对于【读】【负载比较重的场景(频繁读),请使用allow_stale DNS选项配置所有Consul服务器代理,或使用Stale一致性模式查询API。默认情况下,对服务器的所有查询都是RPC请求转发给Leader并由其提供服务。通过启用Stale读取,所有Server 都将响应任何查询,从而减少了leader的开销。通常,Stale模式过时的时长为100ms,甚至更少。
(PS : 这一句是我根据其他文档理解的,欢迎指正,意思是说,虽然设置了过时模式,正常情况下,也就是过时了100m设置更少,理解出处为:最大过时时长设置),但它显著提高了性能并减少了高负载下的延迟。
如果Leader Server Node内存不足或磁盘已满,Server Node最终将停止响应,失去选主能力,并且无法继续Commit。但是,通过配置max_stale
并将其设置为一个较大的(0.7.1 之后的版本已经默认设置为10年了,也就是说及时过时,仍然可以一直响应),consul server 将在一些场景下(比如断电)继续响应读请求;
需要注意的是,Stale模式不适合在强一致性非常重要的场景(比如锁定或选择应用程序Leader)。对于关键情况,需要可选的一致性API查询模式才能实现真正的线性化;取舍是,这会将读取转换为完全的定额写入,因此需要更多的资源和更长的时间。
读取能力要求高的集群,可以使用企业版的Consul, 企业版Consul增强了读功能,具有更高的扩展性。此功能允许集群包含可以Voting-Server节点和None-Votting-Server节点。作为None-Votting-Server节点,仍将参与数据复制,但不会阻止日志Entry的提交。
(PS : 我理解它的意思时,企业版添加的None-Votting-Server 仍然会参与数据的复制,但是复制成功与否不影响Master Leader Log Entry Commit,在下面这篇文档中,介绍了说None-Votting-Server 参与复制,不参与Leader选举。 参考:企业版通过Non-Voting Servers增强读的可扩展性)
【网络通信】Consul Agent 通过Gossip协议建立连接(可以理解为通过Gossip协议互相感知)。监视处理程序、运行状况检查和日志文件复制都需要打开文件(文件操作符,IO操作都需要文件操作符)。对于注重写能力的集群,ulimit
(Linux设置的参数)大小必须从默认值(1024)增加,以防止leader耗尽文件描述符。

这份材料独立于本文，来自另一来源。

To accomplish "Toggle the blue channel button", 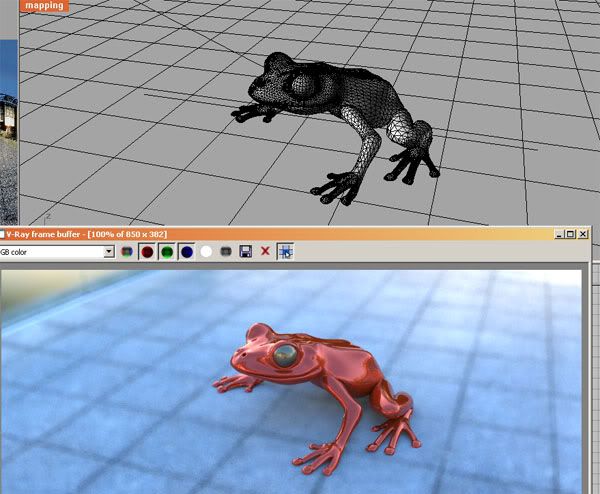I will (186, 252).
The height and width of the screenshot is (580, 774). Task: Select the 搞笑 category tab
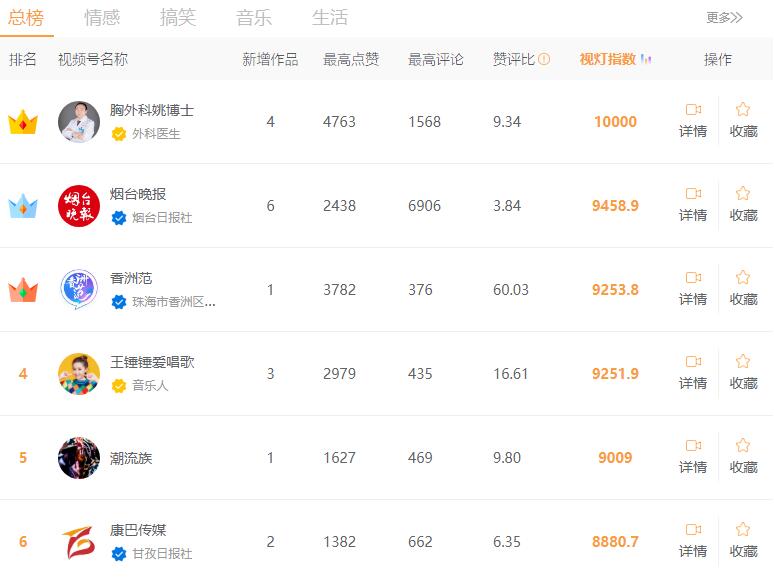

【限流】为了防止由于错误的配置客户端,产生的Server CPU峰值,Client对Server的RPC请求应限制速率。参考Rate-Limit
注意:速率限制应仅在客户端代理上配置。
英文原文
Read/Write Tuning
Consul is write limited by disk I/O and read limited by CPU. Memory requirements will be dependent on the total size of KV pairs stored and should be sized according to that data (as should the hard drive storage). The limit on a key’s value size is 512KB.
Consul is write limited by disk I/O and read limited by CPU.
For write-heavy workloads, the total RAM available for overhead must approximately be equal to
RAM NEEDED = number of keys * average key size * 2-3x
Since writes must be synced to disk (persistent storage) on a quorum of servers before they are committed, deploying a disk with high write throughput (or an SSD) will enhance performance on the write side. (Documentation)
For a read-heavy workload, configure all Consul server agents with the allow_stale DNS option, or query the API with the stale consistency mode. By default, all queries made to the server are RPC forwarded to and serviced by the leader. By enabling stale reads, any server will respond to any query, thereby reducing overhead on the leader. Typically, the stale response is 100ms or less from consistent mode but it drastically improves performance and reduces latency under high load.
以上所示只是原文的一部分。